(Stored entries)
>>>
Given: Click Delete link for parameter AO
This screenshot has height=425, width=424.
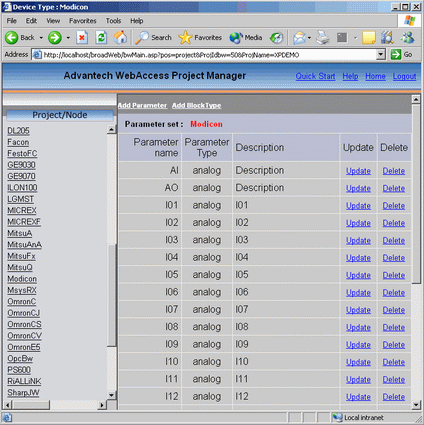Looking at the screenshot, I should coord(394,188).
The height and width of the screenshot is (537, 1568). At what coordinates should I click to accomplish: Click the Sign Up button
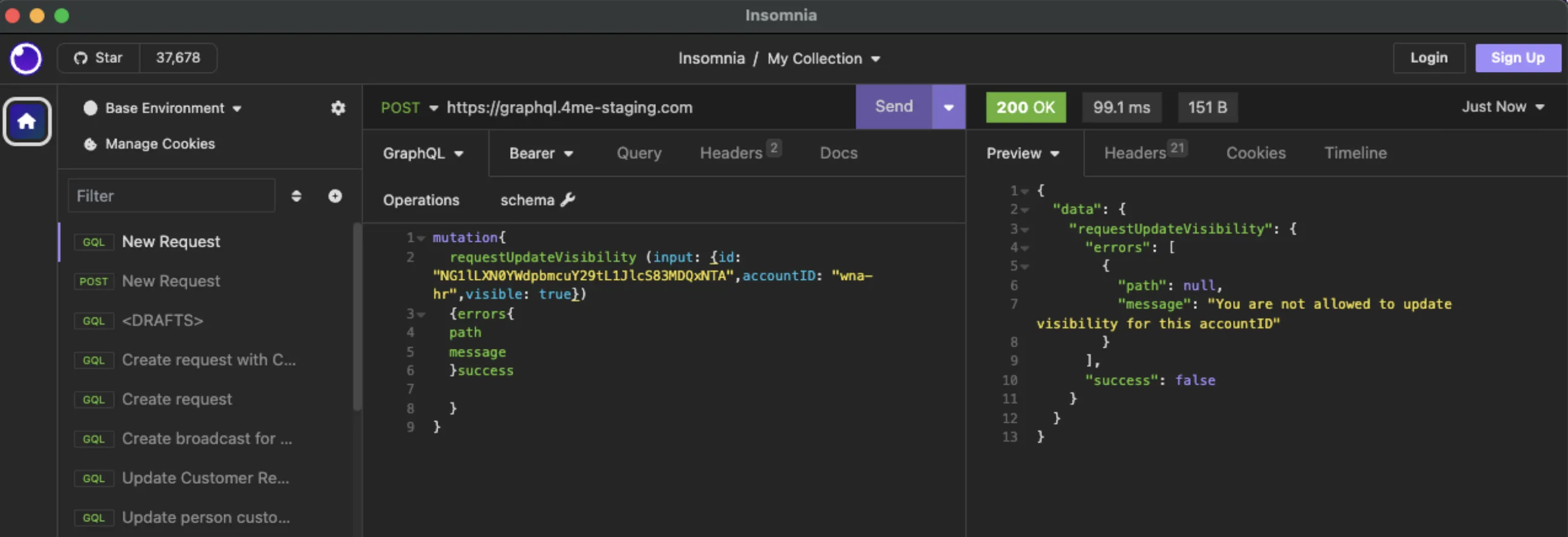click(1517, 58)
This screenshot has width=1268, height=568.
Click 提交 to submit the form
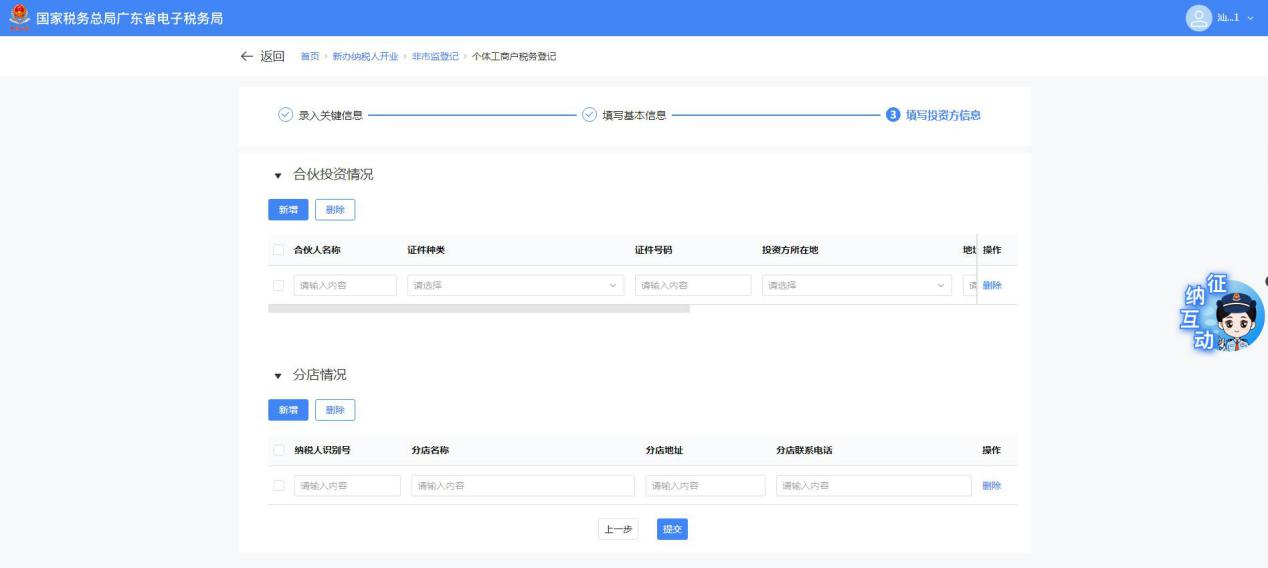672,530
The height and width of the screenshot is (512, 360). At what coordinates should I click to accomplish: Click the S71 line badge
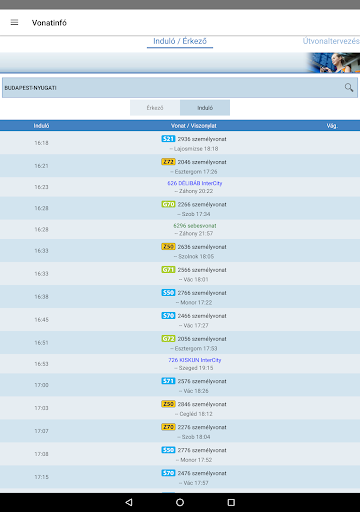pos(168,381)
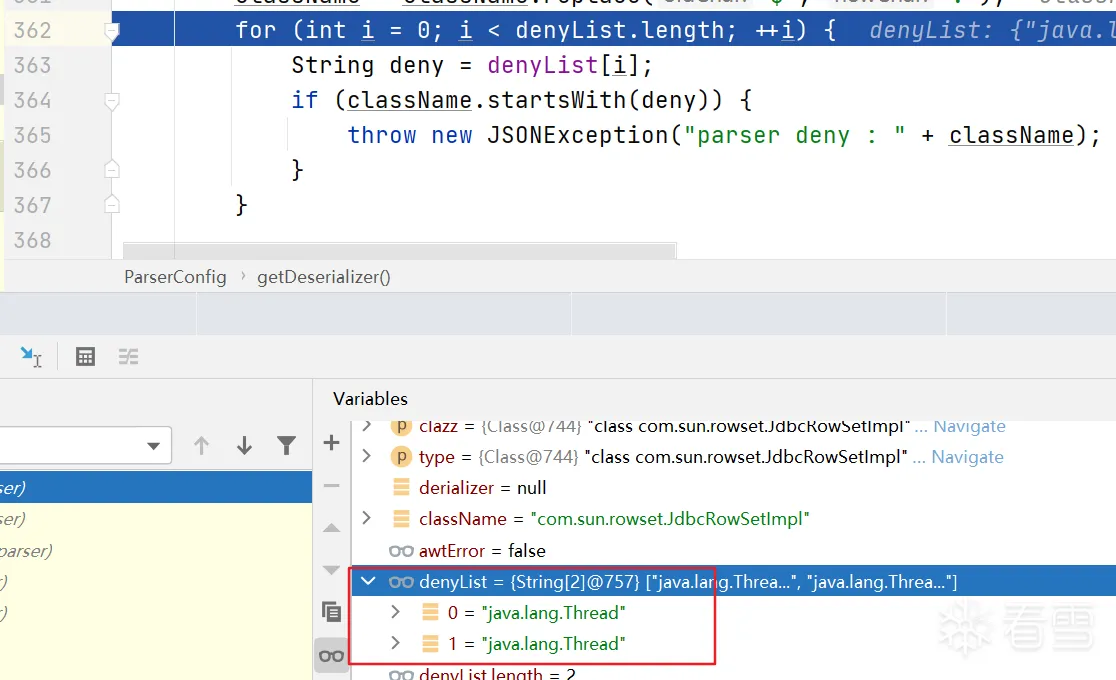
<<<
» EXERCISE
Going from the line holding "The height and width of the screenshot is (512, 360)." to the last line of the data above, reproduce every line exactly, both included, with the pictures omitted.

» TASK RESPONSE
The height and width of the screenshot is (512, 360). At what coordinates should I click to accomplish: Click the S71 line badge
pos(168,381)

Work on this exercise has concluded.